Penulis riset menyebut tidak dapat menemukan manfaat pada mereka yang diberi perawatan dibandingkan dengan mereka yang tidak menerima kombinasi apa pun. Sebaliknya, penelitian ini menemukan peningkatan frekuensi detak jantung abnormal pada mereka yang menerima obat. Mereka yang menerima obat memiliki risiko kematian yang lebih tinggi dibandingkan dengan mereka yang tidak minum obat, jurnal itu menyebutkan, seperti dikutip dari Business Insider.
Para pasien datang dari 671 rumah sakit dari enam benua, dan penelitian ini dipimpin oleh para peneliti di Brigham's and Women Hospital di Boston, Massachusetts. Hasil riset diterbitkan pada Jumat 22 Mei di jurnal the Lancet. Meskipun itu bukan uji coba terkontrol secara acak, ini adalah studi terbesar dari jenisnya pada pasien COVID-19, penyakit yang disebabkan oleh virus corona baru.
Kendati demikian, ada batasan untuk analisis. Itu adalah pengamatan di lapangan (tidak terkontrol), meskipun uji coba terkontrol secara acak --yang sebelumnya menempatkan pasien baik untuk pengobatan atau kontrol plasebo secara acak-- sedang berlangsung.
Simak video pilihan berikut:
Obat yang Menarik Perhatian
Di awal pandemi, obat itu menarik perhatian dokter, ahli, dan sejumlah negara, termasuk pemerintahan Presiden AS Donald Trump sebagai pengobatan virus corona yang potensial.

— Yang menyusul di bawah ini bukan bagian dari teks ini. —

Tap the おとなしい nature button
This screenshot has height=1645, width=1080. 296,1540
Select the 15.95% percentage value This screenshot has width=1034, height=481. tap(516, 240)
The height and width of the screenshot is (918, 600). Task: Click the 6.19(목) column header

Beberapa hasil awal yang menjanjikan mengenai obat ini diterbitkan pada akhir Maret 2020.
Presiden Donald Trump pada awal pekan ini mengatakan, dia mengonsumsi hydroxychloroquine setiap hari selama satu setengah minggu.
Studi tambahan, bagaimanapun, telah meragukan seberapa efektif obat ini dalam mengobati virus corona baru. Percobaan klinis yang berlangsung di Brasil dihentikan pada April setelah lonjakan kematian di antara pasien yang telah menerima obat.

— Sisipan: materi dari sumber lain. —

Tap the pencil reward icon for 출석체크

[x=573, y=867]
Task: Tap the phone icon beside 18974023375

Obat belum disetujui oleh Administrasi Makanan dan Obat AS (FDA) untuk pengobatan COVID-19.
Sementara itu, dua penelitian observasional, yang diterbitkan dalam New England Journal of Medicine dan Journal of American Medical Association, menemukan bahwa di antara ribuan pasien virus corona yang dirawat di rumah sakit yang menerima obat antimalaria hydroxychloroquine, tidak lebih baik atau lebih buruk daripada pasien yang tidak menerima obat.